It is very easy for people to make fun of, look down upon, and pass judgment upon lawyers. As I have often said to friends, lawyers have the reputational issue they do because generally people only need one of us at the worst points in life: you have been injured, you have been accused of a crime, you have been sued, you are getting a divorce, you need to declare bankruptcy, or someone has died. As a result, it often feels to people who suddenly need to interact with lawyers that we are profiting from your misfortune, because we get paid for the work we do on some of the worst days of your life.

But on the worst days of your life, when your property, your liberty, or your rights are at risk, I assure you that you will want the most vigorous advocate you can find. You will want the person who will leave no stone unturned in trying to find the evidence of your innocence or the police misconduct that will keep you out of jail. You will want the person who persuades the judge not to give your ex sole custody of your children. You will want the person who makes sure your company is not run out of business by a massive punitive damages award simply because you made a great product that was involved in an isolated and unforeseeable injury. You will want the strongest advocate you can find and afford, and you will want that person to agree to represent you even if you are not 100% pure. Because frankly, nobody is.

When we sign up to go to law school, we know we will someday take an oath to vigorously advocate on behalf of our clients. We will agree to keep their secrets in virtually all circumstances (except when telling them can prevent death or serious injury to someone else). We will agree to take on representation we may later be ethically prohibited from withdrawing from even if we never get paid. We will agree to take positions that we may not personally agree with, because they are the best position for our client. And we will agree to put our own self-interest behind the interests of our clients virtually all the time. This is part and parcel of becoming a lawyer.

We agree to all of these things because we believe that vigorous advocacy is a necessary part of our criminal and civil justice system, which for all of its faults is the best one in the world. We recognize that we hold tremendous responsibility within that system as "officers of the court" to bring injustice to light, to prevent the entry of falsehood into the record whenever we can, and to ensure that every litigant's rights are protected whenever possible. Thought it is fashionable to assume we walk into court and lie every day, throw out the bad documents if we don't feel like turning them over to the other side, and train our witnesses how to wriggle out of responsibility for their actions, the truth down in the trenches is not even remotely close to this. In 9 years of practice, I can count on one hand, not using all of the fingers even, the number of lawyers I have worked with or battled against who I truly felt pushed the bounds of legal ethics. These people are usually treated as pariahs by the rest of us who are, by and large, passionate about upholding what we have sworn to do.

++++++

=== Things to do ===
A: According to the essay on lawyers, in what circumstance may a lawyer not keep a client's secrets?
B: Write out the part of the essay on lawyers between "It is very easy" and "of your life.", inclusive, without changing a word.
The lines after the essay on lawyers play no part in this.

++++++

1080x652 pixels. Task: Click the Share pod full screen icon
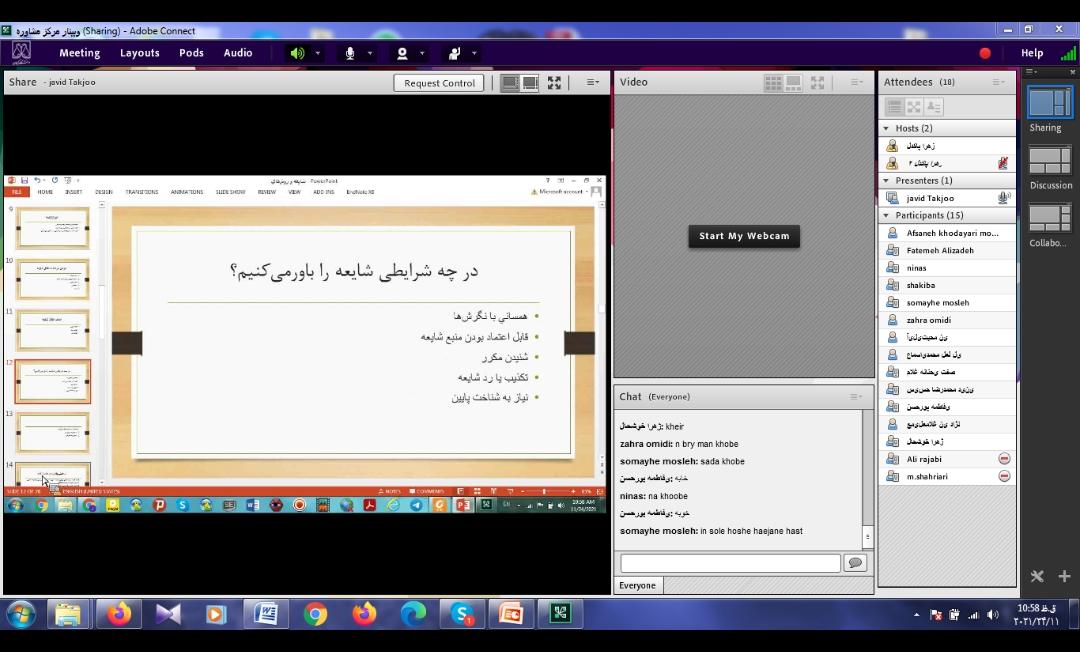click(554, 83)

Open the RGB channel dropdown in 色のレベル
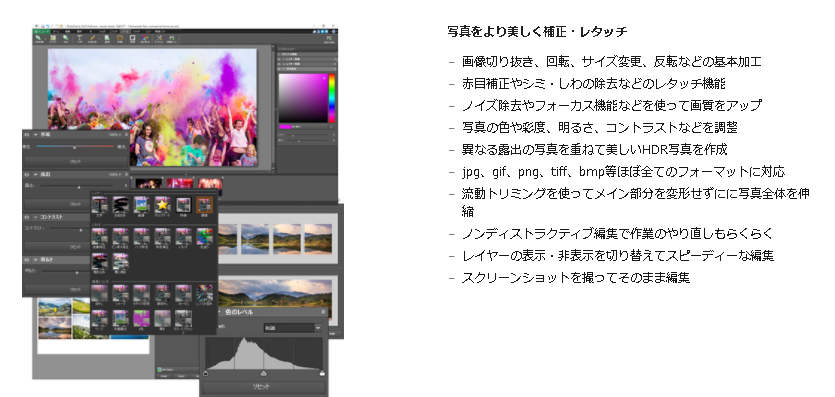point(292,328)
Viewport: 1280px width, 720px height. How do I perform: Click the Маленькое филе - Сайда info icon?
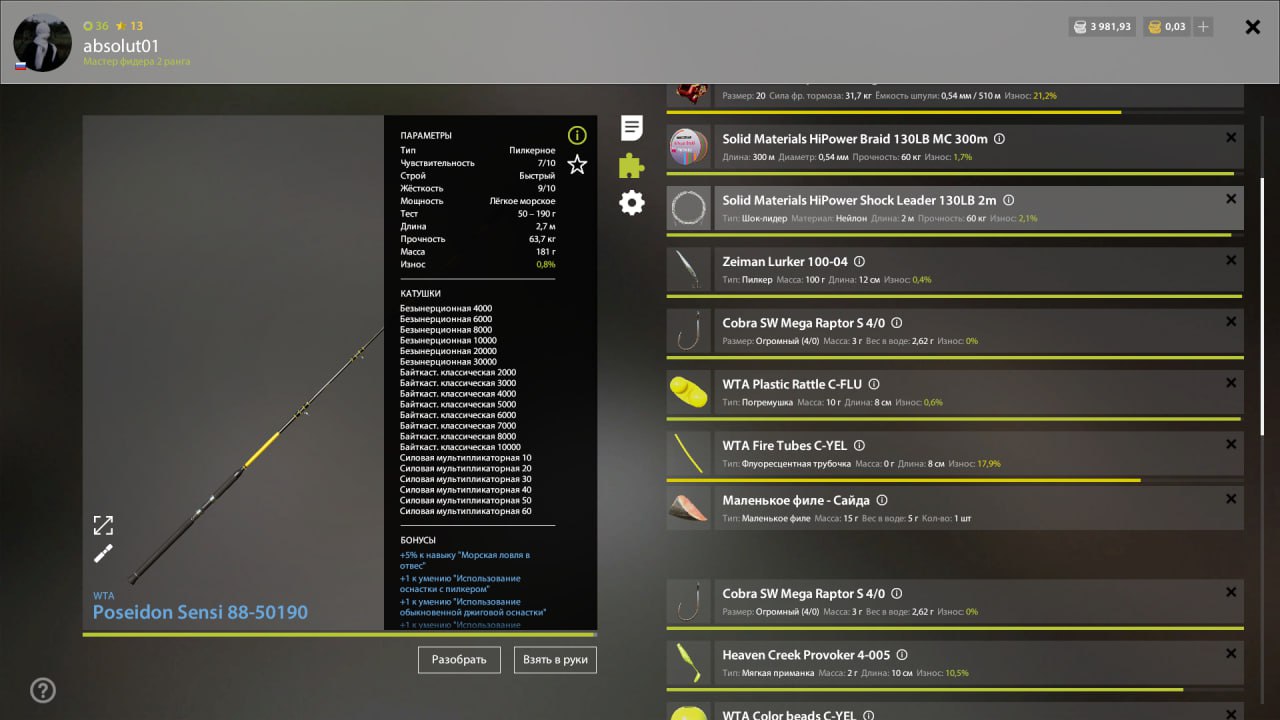coord(882,501)
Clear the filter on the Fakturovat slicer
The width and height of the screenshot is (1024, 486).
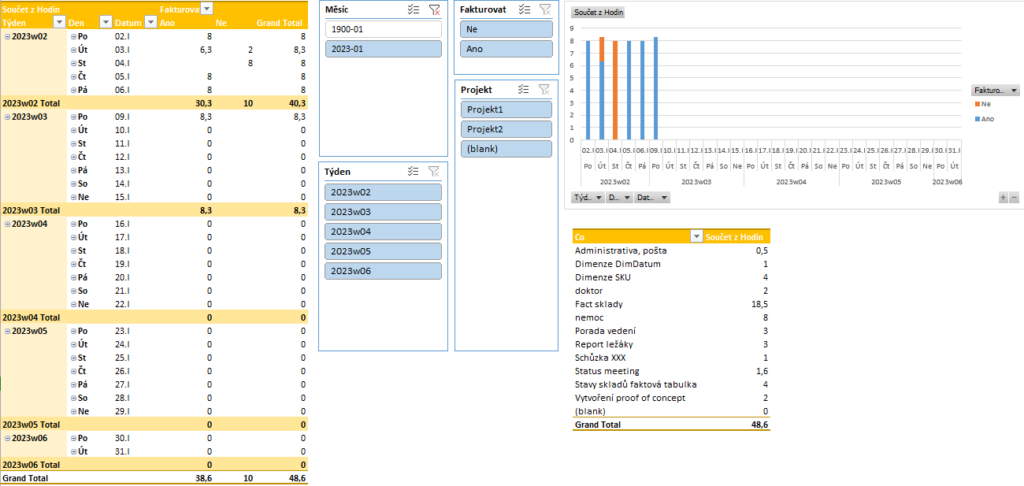coord(544,9)
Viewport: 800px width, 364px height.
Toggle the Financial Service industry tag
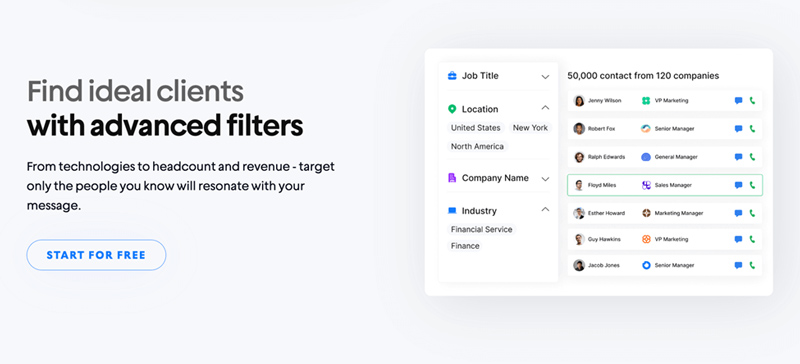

++++++

=== Final answers ===
A: When telling them can prevent death or serious injury to someone else.

B:
It is very easy for people to make fun of, look down upon, and pass judgment upon lawyers. As I have often said to friends, lawyers have the reputational issue they do because generally people only need one of us at the worst points in life: you have been injured, you have been accused of a crime, you have been sued, you are getting a divorce, you need to declare bankruptcy, or someone has died. As a result, it often feels to people who suddenly need to interact with lawyers that we are profiting from your misfortune, because we get paid for the work we do on some of the worst days of your life.